Kevin Mukri, spokesman for the Office of Comptroller of the Currency, says these federal examinations are part of the annual process.

"Banks and lenders provide HMDA data," he says. "The data goes to the Federal Reserve. They sort the numbers and send the appropriate findings to the appropriate bank regulators. The Office for the Comptroller of the Currency, for instance, will conduct our own review of the aggregate numbers from HMDA. We look into what the numbers would indicate. We don't have a time limit for our review, but we'll do whatever's necessary."

Reuss says the Traiger & Hinckley study is very limited in scope and did not control any variables.

"Comparing apples to oranges. The Traiger & Hinckley and Center for Responsible Lending studies each asked different questions, and Center for Responsible Lending looked at more data, which allowed Center for Responsible Lending to control for credit risk factors to isolate the impact of race and ethnicity on the probability of being in the higher-rate pool," says Reuss.

"The Traiger & Hinckley study looked only at HMDA data from 10 large lenders, which did not permit them to control for traditional credit-risk price factors such as FICO scores and specific loan-to-value.

"The Center for Responsible Lending study used regression analysis to control for credit-risk characteristics, and also controlled for geography. Traiger & Hinckley did not control for any variables."

Traiger says consumer advocacy groups should "hold their fire, pending the results of the examinations undertaken by the banking regulators as a result of the Federal Reserve's review of the 2004 HMDA data.

"Only these examinations, which review the actual loan file, including a borrower's credit history and loan details, can definitively establish if discrimination took place," he says.

The purpose
The Center for Responsible Lending's study was intended to influence lenders and lawmakers.
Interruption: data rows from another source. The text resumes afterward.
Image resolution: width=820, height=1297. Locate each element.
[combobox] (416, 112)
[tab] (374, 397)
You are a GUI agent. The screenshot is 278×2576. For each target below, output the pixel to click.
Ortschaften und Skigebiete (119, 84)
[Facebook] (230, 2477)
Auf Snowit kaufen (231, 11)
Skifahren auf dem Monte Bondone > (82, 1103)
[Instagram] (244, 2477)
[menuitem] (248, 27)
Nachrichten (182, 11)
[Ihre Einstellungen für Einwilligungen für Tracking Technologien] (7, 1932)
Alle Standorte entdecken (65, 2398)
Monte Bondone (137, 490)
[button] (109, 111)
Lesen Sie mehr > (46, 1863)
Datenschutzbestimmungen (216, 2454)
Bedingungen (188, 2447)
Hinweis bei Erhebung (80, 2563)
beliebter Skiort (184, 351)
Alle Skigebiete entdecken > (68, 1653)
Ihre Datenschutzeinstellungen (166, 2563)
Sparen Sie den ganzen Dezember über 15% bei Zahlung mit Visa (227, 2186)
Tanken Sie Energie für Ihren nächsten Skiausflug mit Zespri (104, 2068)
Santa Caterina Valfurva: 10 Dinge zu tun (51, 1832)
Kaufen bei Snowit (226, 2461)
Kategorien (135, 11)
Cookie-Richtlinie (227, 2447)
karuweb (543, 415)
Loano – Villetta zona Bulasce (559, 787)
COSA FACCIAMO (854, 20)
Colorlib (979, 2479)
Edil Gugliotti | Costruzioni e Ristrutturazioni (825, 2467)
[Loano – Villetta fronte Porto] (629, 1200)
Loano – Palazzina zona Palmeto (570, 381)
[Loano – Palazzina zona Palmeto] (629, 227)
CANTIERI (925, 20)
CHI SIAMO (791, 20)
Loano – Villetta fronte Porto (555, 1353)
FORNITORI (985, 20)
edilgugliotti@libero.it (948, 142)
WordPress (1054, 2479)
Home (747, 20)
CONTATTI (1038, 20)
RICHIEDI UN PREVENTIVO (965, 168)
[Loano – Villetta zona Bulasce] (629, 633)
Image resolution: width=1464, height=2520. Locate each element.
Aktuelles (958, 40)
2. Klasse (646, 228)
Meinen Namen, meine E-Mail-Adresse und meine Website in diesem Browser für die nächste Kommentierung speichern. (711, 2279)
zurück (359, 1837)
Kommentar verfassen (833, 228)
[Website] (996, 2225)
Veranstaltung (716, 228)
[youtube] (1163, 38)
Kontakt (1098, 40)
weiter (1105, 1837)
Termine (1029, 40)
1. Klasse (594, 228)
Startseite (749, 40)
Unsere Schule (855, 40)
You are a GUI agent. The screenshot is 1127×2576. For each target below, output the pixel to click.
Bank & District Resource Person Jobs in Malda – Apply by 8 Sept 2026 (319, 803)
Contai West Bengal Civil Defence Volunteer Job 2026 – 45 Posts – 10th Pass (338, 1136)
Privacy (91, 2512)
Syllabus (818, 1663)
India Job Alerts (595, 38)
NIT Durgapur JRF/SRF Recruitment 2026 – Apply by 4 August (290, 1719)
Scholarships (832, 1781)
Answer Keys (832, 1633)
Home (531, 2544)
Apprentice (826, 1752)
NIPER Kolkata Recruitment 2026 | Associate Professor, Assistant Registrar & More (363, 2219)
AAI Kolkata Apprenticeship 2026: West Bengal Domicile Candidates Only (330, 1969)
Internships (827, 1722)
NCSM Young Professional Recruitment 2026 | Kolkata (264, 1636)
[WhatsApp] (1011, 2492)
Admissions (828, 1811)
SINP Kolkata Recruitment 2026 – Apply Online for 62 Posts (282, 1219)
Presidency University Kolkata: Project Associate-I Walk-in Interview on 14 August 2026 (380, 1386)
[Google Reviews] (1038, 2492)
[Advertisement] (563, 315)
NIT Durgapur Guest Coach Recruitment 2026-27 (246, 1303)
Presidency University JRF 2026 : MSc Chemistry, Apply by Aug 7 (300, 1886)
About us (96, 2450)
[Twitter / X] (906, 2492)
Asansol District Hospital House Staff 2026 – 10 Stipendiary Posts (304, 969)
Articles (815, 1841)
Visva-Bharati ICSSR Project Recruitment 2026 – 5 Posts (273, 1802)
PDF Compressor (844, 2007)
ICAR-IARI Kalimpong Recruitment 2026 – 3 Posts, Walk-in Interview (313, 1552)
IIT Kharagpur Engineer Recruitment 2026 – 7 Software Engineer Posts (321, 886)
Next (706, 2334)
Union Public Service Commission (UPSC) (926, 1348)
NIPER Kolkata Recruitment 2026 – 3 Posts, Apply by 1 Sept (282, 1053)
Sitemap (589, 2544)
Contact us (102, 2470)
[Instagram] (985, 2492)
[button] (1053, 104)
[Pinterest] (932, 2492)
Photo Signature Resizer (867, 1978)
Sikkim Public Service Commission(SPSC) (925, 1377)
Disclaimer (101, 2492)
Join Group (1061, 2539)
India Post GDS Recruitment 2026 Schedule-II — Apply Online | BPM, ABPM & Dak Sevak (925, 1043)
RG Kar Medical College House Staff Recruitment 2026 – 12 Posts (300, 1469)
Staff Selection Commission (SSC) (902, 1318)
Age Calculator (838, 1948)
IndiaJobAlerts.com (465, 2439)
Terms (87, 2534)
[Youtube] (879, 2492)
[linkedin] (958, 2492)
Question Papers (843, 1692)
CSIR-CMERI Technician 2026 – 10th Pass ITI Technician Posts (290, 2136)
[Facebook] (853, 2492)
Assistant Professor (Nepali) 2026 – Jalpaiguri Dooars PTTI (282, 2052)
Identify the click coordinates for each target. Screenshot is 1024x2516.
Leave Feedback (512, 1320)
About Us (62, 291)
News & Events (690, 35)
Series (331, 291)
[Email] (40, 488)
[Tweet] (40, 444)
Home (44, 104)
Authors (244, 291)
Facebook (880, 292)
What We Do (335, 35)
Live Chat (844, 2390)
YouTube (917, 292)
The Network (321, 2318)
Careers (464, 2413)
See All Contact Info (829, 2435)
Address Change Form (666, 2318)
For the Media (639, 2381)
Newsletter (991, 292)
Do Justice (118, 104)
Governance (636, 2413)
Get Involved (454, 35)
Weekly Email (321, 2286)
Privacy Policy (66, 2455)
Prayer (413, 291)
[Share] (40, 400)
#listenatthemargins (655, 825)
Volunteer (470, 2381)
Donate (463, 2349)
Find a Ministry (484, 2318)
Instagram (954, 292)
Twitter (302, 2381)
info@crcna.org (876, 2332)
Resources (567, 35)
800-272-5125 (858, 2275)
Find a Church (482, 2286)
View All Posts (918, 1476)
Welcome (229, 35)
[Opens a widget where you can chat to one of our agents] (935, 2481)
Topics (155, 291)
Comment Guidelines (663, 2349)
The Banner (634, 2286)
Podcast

It called on them to create pricing standards, make lenders and brokers responsible for providing loans that are right for consumers, expanding HMDA's disclosure requirements, providing enough resources to fully enforce the fair lending laws and creating policy incentives that lead the market to better serve blacks and Hispanics.

Traiger says his firm regularly analyzes mortgage lending data for its clients and that the report was undertaken to make a contribution to the public debate about what the HMDA data means.